Son günlerde Rum basınında yer alan haberler, Yunanistan'ın deniz altı kaynakları konusundaki yaklaşımını yeniden tartışmaya açtı. "Yunanistan deniz altında Türkiye'den çekiniyor" ifadeleriyle süslenen yorumlar, Atina'nın stratejik hamlelerinde bir yanlışlık olduğuna dikkat çekiyor. Ülke içinde ve dışında özellikle deniz yetki alanları ve doğal gaz rezervleri konularında yaşanan gerginlikler, Rum basınında ciddi bir eleştiri konusu haline geldi. Peki, Yunanistan neden bu kadar temkinli? Türkiye'nin deniz altındaki varlığı gerçekten de Yunanistan'ı korkutuyor mu? İşte bu soruların yanıtları, bölgede yaşanan jeopolitik gelişmeler doğrultusunda derinleşiyor.

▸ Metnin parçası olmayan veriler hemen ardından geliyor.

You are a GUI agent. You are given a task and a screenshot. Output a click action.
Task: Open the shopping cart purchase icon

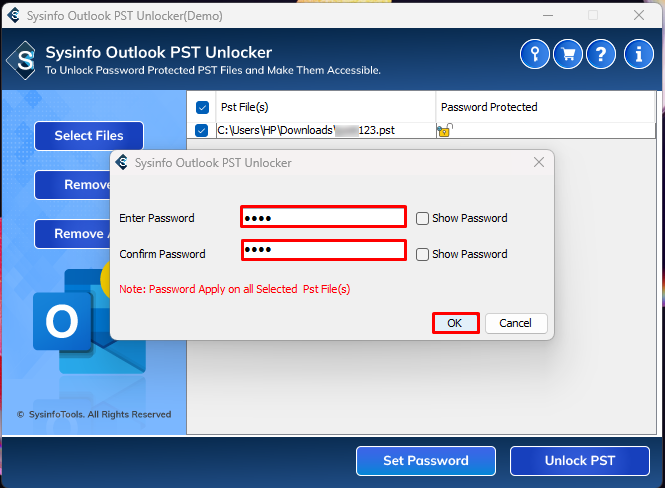[569, 54]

Yunanistan, Ege ve Akdeniz'deki deniz yetki alanları üzerinde tarihi haklar iddia ederken, aynı zamanda Türkiye'nin deniz altındaki rezervlerdeki varlığını da göz ardı edemiyor. Görülen o ki, Rum basını, Yunanistan'ın bu konudaki yaklaşımını cesur bulmuyor. Eleştiriler, Yunanistan'ın Türkiye ile olan ilişkilerinin gerginliği nedeniyle deniz altı kaynaklarını yeterince değerlendiremediği yönünde. Yunanistan, Türkiye'nin bölgedeki etkinliğinden çekinerek, hem uluslararası platformda hem de kendi halkı nezdinde bir kaygı oluşturma riski taşıyor. Bununla birlikte, süreç içerisinde Rum yönetiminin daha proaktif bir tavır sergilemesi gerektiği vurgulanıyor.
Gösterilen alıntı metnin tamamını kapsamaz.